De la magnitud de la cuestión da cuenta que en 2017, y sólo en EEUU, a 24,7 millones de personas se les diagnosticó diabetes, con un 90-95% de casos de tipo 2. Además de una mayor morbilidad y mortalidad, esta enfermedad se asocia con costos directos de atención médica de 237.000 millones de dólares en EEUU, el 29,4% de los cuales se deben a hospitalizaciones. De hecho, de los 162 millones de días de hospitalización que se registraron en 2017 en este país, 22,6 millones podrían atribuirse a la diabetes, cuya prevalencia y carga económica sigue aumentando.

En este estudio de cohorte retrospectivo los pacientes se dividieron en cohortes, incluyéndose 221.229 en el grupo con problemas cardiovasculares, 68.126 en el de insuficiencia cardíaca y 120.105 en el de insuficiencia renal. Los autores resaltan que su trabajo contribuye a examinar “la evidencia del mundo real para pacientes con diabetes tipo 2 con respecto a las condiciones comórbidas que resultan en un aumento de la utilización de recursos sanitarios y los costos posteriores”.

“Descubrimos que, después de ajustar por covariables, las cohortes con hospitalizaciones relacionadas con comorbilidad tuvieron aproximadamente de 6 a 10 veces más hospitalizaciones, 1,7 veces más visitas ambulatorias y de 6 a 9 veces más visitas a los servicios de urgencia”. En total, “los costos totales de atención médica fueron de 4 a 5 veces más altos en pacientes con hospitalizaciones relacionadas con comorbilidad”.

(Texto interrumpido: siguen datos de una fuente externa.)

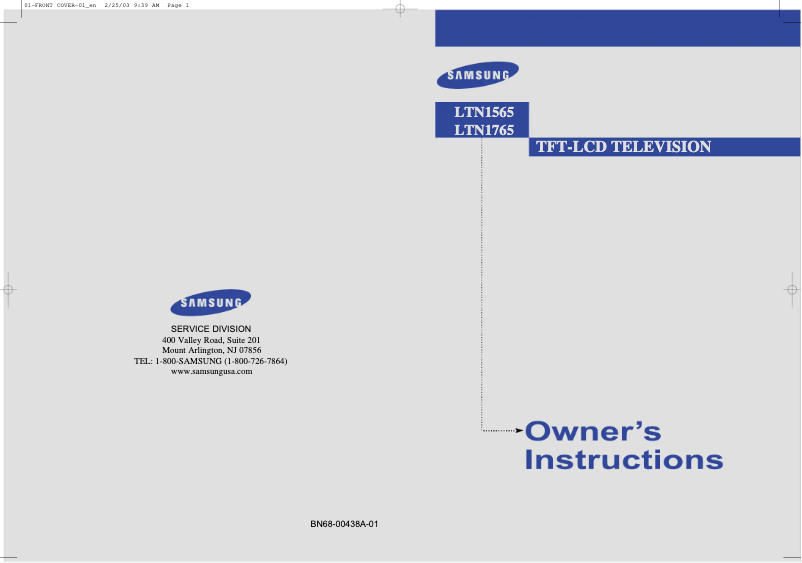Click the Samsung logo above the model numbers
Screen dimensions: 802x563
[477, 76]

Alta carga de comorbilidad en pacientes con diabetes tipo 2

El estudio, de esta manera, refleja en cifras la evidencia de que “los pacientes con diabetes tipo 2 tienen una alta carga de comorbilidad y tienen un mayor riesgo de hospitalización y muerte”. En este sentido, se recuerda que otros trabajos ya han puesto de manifiesto que los pacientes con diabetes comórbida e insuficiencia cardíaca tienen costos totales promedio anuales más altos (32.676 dólares) en comparación con los pacientes con diabetes y sin insuficiencia cardíaca (10.566 dólares), así como una mayor duración promedio de las estancias hospitalarias (26,6 días frente a 9,9 días).

“La existencia de múltiples comorbilidades presenta grandes desafíos para los médicos que tratan a pacientes con diabetes”, especialmente cuando las necesidades de detección y tratamiento “pueden exceder con creces el tiempo limitado disponible durante una visita típica al consultorio”, subraya el estudio. Y es que las comorbilidades también pueden obstaculizar directa o indirectamente el autocuidado cuando afectan a la capacidad funcional y/o la salud mental del paciente, lo que deriva en una menor calidad de vida y resultados de salud menos deseables.

Paralelamente, se pone el acento en que, dada la carga de estas comorbilidades y su naturaleza concordante, “existen oportunidades para priorizar el manejo conjunto de estas condiciones y mejorar los resultados de salud” en pacientes con diabetes. Prueba de ello es que se han propuesto marcos para identificar puntos de intervención y mejorar la atención de pacientes con múltiples enfermedades crónicas, específicamente para aquellos con diabetes concurrente y comorbilidades.

Los autores apuntan que una forma de abordar el desafío de la multimorbilidad en los pacientes con diabetes es mediante el seguimiento y las intervenciones tempranas para lograr el control glucémico y tratar las enfermedades comórbidas. “Esto puede ser eficaz para reducir la morbilidad, la mortalidad y la utilización de recursos de atención médica”, concluyen.